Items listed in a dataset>
--- begin ---

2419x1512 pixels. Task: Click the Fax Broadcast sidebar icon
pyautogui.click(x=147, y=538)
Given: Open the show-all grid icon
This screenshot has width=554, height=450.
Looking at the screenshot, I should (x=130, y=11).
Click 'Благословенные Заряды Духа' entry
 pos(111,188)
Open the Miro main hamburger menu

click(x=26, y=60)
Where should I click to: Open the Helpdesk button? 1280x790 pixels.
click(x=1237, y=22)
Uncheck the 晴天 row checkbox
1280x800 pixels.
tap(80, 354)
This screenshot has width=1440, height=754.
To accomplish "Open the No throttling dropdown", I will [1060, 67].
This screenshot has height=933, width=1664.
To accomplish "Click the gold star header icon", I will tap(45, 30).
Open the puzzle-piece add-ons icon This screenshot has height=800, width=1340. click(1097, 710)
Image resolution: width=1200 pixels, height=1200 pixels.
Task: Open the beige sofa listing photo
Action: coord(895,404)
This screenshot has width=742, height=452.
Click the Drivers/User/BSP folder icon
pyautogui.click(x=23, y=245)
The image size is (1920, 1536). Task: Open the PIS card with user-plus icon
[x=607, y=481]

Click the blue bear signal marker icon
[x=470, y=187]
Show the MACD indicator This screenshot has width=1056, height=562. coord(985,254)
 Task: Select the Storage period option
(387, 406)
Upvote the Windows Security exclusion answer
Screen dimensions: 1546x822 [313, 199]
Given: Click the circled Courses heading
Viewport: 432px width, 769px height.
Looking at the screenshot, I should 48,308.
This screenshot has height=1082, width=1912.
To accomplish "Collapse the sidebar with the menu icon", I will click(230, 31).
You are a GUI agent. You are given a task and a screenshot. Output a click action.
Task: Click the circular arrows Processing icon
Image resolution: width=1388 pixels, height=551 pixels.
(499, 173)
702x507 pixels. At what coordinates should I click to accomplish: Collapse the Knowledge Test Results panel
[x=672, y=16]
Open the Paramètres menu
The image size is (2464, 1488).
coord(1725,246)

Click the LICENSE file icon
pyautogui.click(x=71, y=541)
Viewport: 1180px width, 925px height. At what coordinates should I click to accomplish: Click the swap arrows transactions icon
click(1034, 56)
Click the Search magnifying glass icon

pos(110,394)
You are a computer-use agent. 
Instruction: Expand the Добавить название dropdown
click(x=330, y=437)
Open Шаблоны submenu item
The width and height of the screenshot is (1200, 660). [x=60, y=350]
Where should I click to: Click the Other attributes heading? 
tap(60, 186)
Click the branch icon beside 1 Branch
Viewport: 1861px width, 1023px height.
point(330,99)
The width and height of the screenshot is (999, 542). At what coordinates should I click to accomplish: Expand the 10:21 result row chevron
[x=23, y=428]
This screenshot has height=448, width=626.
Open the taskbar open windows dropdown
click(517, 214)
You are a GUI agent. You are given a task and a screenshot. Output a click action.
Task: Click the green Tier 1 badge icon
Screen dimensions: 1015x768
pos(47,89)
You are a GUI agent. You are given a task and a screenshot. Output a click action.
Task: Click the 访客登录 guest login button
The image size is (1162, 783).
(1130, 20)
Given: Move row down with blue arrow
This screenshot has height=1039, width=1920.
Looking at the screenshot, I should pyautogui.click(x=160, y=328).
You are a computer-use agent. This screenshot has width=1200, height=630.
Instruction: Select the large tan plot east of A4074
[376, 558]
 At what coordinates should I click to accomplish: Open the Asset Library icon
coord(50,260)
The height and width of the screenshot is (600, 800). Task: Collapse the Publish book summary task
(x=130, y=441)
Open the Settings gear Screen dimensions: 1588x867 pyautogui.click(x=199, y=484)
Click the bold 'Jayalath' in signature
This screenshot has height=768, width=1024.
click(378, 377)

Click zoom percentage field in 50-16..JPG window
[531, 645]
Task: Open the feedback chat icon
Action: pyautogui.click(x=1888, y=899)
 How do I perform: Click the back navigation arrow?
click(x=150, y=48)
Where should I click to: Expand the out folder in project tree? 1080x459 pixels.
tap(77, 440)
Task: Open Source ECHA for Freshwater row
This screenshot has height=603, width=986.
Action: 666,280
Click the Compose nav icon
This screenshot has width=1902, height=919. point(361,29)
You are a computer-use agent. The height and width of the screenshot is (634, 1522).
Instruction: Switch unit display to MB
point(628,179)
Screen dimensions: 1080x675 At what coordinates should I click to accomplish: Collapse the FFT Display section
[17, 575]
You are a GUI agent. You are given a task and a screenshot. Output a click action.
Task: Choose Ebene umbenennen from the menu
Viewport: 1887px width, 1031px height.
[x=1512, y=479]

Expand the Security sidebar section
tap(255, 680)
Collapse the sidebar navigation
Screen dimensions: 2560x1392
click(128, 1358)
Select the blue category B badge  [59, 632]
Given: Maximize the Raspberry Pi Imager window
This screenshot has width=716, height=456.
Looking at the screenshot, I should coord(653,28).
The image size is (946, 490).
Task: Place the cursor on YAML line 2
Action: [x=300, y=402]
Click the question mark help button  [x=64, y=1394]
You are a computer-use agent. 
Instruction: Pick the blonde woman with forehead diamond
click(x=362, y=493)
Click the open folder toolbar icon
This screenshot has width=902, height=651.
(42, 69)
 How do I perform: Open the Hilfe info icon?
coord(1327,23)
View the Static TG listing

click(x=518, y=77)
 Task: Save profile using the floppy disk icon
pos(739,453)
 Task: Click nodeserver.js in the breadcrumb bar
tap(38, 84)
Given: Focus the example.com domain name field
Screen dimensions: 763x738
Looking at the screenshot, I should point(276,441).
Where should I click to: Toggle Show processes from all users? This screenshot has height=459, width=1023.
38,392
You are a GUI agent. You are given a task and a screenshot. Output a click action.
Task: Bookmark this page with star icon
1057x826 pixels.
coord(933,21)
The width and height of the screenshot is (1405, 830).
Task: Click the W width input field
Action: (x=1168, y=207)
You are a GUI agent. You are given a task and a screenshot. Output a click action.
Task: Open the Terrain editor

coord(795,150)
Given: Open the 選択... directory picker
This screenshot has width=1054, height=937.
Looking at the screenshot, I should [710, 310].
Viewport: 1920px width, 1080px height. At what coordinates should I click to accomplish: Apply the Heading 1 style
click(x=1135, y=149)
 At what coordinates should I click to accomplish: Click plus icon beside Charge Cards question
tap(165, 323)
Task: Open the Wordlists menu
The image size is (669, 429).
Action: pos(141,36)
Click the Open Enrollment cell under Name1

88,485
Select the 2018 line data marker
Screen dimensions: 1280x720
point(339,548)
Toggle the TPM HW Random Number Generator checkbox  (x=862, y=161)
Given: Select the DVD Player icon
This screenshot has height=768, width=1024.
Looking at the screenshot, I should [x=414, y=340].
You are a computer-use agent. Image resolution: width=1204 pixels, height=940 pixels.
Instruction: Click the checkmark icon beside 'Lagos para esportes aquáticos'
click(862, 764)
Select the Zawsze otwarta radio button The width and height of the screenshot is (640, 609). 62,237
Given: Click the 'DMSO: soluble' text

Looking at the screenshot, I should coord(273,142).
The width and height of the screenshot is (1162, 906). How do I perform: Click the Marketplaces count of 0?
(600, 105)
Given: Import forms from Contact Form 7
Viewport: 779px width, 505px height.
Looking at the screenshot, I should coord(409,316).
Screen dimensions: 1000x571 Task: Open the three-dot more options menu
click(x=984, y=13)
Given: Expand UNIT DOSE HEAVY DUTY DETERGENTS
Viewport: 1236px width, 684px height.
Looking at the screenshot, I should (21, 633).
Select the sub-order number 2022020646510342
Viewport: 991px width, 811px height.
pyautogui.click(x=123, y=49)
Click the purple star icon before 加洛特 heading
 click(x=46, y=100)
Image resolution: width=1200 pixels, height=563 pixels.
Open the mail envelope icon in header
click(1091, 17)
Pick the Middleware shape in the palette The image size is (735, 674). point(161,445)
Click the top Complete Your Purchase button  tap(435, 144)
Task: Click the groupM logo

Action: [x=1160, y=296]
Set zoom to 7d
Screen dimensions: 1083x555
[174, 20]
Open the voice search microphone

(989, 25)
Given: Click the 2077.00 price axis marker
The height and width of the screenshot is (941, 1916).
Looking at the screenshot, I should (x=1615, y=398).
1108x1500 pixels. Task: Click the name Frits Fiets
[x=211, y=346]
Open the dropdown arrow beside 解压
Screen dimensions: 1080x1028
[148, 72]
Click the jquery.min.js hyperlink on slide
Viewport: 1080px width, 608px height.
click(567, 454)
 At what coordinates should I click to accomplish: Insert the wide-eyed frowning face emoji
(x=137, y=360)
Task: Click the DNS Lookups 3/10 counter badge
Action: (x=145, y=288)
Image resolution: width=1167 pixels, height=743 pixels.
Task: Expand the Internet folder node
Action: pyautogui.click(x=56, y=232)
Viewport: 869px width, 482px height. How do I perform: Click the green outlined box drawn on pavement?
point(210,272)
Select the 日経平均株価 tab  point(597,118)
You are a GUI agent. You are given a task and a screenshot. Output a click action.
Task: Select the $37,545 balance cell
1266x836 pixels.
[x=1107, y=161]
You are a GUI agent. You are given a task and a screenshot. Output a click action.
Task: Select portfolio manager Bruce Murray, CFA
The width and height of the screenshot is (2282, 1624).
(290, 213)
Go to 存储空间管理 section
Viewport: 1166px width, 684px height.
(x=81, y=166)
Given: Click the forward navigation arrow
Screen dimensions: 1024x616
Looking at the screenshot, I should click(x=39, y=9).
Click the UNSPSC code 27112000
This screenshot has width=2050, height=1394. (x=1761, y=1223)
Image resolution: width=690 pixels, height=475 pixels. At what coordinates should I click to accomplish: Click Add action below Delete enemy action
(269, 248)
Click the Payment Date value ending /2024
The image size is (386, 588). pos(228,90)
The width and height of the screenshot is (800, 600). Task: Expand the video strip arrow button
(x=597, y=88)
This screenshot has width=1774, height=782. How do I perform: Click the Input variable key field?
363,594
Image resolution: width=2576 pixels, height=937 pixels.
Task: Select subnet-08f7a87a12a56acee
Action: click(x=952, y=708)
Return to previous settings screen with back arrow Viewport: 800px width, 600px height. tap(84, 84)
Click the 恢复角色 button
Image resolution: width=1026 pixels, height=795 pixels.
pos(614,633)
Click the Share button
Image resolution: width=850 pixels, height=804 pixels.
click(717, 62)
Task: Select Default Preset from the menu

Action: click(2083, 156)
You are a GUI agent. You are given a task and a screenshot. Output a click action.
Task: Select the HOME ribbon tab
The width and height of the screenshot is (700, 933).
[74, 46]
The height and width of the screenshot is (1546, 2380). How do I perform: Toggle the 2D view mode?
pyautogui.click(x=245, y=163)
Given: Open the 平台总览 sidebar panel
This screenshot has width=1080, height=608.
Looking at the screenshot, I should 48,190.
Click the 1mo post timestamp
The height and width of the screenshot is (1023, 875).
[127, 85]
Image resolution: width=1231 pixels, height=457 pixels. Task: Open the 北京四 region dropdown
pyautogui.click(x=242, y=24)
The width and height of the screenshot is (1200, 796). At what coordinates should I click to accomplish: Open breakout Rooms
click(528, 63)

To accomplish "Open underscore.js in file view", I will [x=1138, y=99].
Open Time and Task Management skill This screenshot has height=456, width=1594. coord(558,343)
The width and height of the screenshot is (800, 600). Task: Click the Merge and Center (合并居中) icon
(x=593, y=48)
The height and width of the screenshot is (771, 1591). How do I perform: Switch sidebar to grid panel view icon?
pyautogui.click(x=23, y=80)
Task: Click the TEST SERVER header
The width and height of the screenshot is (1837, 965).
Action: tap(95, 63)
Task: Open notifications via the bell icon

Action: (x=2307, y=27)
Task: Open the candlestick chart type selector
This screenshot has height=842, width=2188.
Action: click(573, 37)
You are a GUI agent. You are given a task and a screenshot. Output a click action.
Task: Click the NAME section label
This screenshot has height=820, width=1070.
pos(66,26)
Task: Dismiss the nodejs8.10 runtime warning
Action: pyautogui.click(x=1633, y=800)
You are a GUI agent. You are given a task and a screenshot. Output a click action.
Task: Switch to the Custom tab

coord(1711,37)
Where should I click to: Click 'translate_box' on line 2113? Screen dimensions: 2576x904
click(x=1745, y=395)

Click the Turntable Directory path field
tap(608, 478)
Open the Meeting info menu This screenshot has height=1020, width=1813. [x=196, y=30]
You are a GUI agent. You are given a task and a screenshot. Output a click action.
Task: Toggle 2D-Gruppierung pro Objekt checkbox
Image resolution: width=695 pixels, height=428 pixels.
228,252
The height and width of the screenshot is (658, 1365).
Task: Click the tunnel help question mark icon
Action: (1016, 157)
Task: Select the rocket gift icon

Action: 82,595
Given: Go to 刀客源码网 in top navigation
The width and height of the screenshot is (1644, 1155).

--- end ---

Problem statement> Retype the entries above word for word, starting at the first line and ending with the line that contains "tap(80, 354)". Include both of those lines and nothing after the second.

Worked solution>
2419x1512 pixels. Task: Click the Fax Broadcast sidebar icon
pyautogui.click(x=147, y=538)
Given: Open the show-all grid icon
This screenshot has width=554, height=450.
Looking at the screenshot, I should (x=130, y=11).
Click 'Благословенные Заряды Духа' entry
 pos(111,188)
Open the Miro main hamburger menu

click(x=26, y=60)
Where should I click to: Open the Helpdesk button? 1280x790 pixels.
click(x=1237, y=22)
Uncheck the 晴天 row checkbox
1280x800 pixels.
tap(80, 354)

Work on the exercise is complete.